By Koustav Samanta
SINGAPORE (Reuters) - Oil prices dipped on Monday after a rising rig count in the United States pointed to higher production there, but markets held near their highest in over three years and remained set for a second straight month of gains.
Oil prices were supported by supply concerns amid prospects that the United States could reimpose sanctions on Iran, while OPEC-led producers continue to withhold output.
Brent crude futures, the international benchmark, had dipped 50 cents, or 0.7 percent, to $74.14 a barrel by 0633 GMT. Prices climbed as high as $75.47 last week, levels not seen since November, 2014.
U.S. West Texas Intermediate (WTI) crude futures were at $67.82 a barrel, down 28 cents, or about 0.4 percent, from their last settlement.
"Oil prices are hanging tight as the market remains fundamentally optimistic with declining stockpile levels and on prospective sanctions on Iran," Benjamin Lu, commodities analyst at Singapore-based broker Phillip Futures, said in a note.
U.S. drillers added five oil rigs in the week to April 27, bringing the total count to 825, the highest level since March 2015, General Electric's Baker Hughes energy services firm said.
Crude production in the United States has soared more than 25 percent since mid-2016 to a record 10.59 million barrels per day (bpd). Only Russia currently produces more, at around 11 million bpd.

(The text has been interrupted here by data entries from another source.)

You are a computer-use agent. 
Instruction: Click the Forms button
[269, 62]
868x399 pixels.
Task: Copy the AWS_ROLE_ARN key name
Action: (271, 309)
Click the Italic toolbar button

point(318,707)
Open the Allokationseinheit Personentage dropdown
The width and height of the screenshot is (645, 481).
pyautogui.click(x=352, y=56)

Meanwhile, Brent prices have gained nearly 6 percent this month, buoyed by expectations the United States will renew sanctions against Iran.
U.S. President Donald Trump has until May 12 to decide whether to restore the sanctions on Iran that were lifted after an agreement over its disputed nuclear programme.
"Things are not quite the same as in the previous decade, when Iran was regarded as a menace and a threat. Over the last three-four years Iran has behaved itself - according to everybody," said Sukrit Vijayakar, director of energy consultancy Trifecta.
"It's only Trump who wants to back out of the deal, but he wants to back out of so many deals ... If you keep saying about backing out, you lose credibility as a state. Everyone is feeling the pinch of OPEC cuts anyway," Vijayakar added.
Re-imposed sanctions on Iran, OPEC's third-largest producer, would probably result in a reduction of Iranian oil exports, tightening global supplies even more.
Further backing oil prices are declining output in Venezuela, OPEC's biggest producer in Latin America, and Angola, Africa's second-largest exporter.